Ideally, you would have an external hard drive dedicated to backing up your computer's internal drive and then at least two or three other hard drives dedicated to backing up archived files such as scanned documents, scanned photos, digital photos, and any other documents and records that you would like preserved. You start with two or three new drives and then start rotating them with new drives every few years until you get a series of hard drives about two to three years apart in age. Then you begin rotating out the oldest drive as it reaches about five years of age. 

As of the date of this post, 16TB and 18TB hard drives are becoming available and the prices are dropping rapidly. Unless you are determined to document every moment of your life with video, it is unlikely that you could ever fill up a 16TB hard drive. My forty years of accumulated computer files are just about 8TBs, but I know that a lot of those files are duplicates. 
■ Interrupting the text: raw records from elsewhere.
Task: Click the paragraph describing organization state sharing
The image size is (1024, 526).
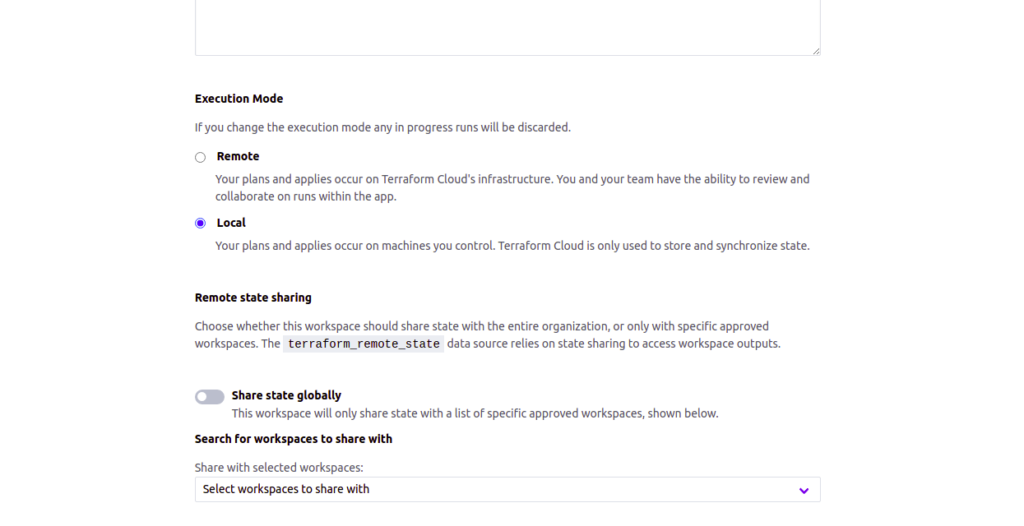Action: pos(488,335)
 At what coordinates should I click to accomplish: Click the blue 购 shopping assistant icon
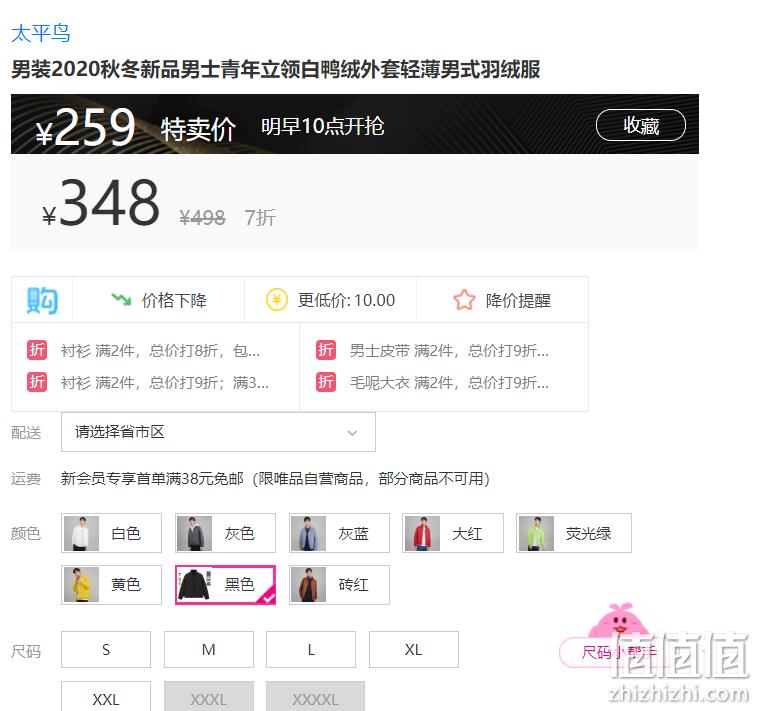coord(42,300)
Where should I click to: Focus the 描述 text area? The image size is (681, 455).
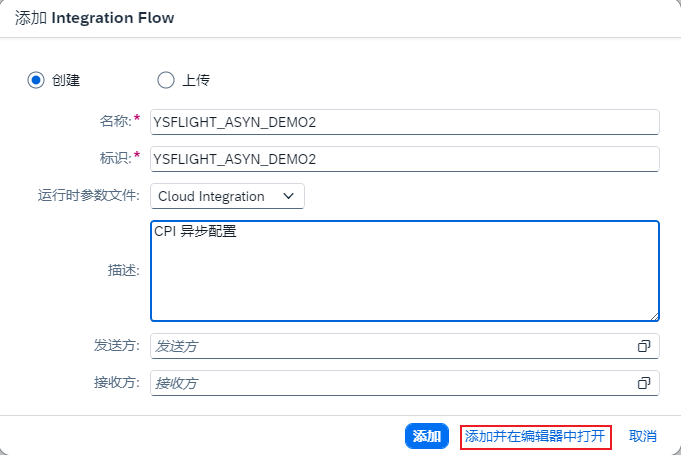[x=404, y=270]
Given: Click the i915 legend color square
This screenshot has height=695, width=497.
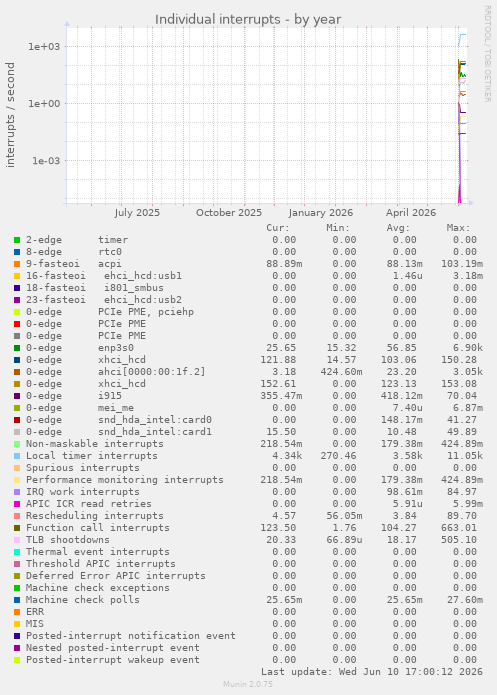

You also need to realize that your computer has a hard drive and that after about five years, not only will your computer be obsolete, but the hard drive will be ready to die. These facts should clearly demonstrate the need for a redundant backup system. We all think our homes are a safe place until a fire or a tornado or an earthquake or a flood happens in our immediate location and destroys everything in or on our homes. Insurance is great in these situations, but can insurance compensate you for the loss of the information on the drives?

Right now, the possible increase in longevity of flash drives does not warrant the increased cost, but like anything having to do with technology, all that might change tomorrow.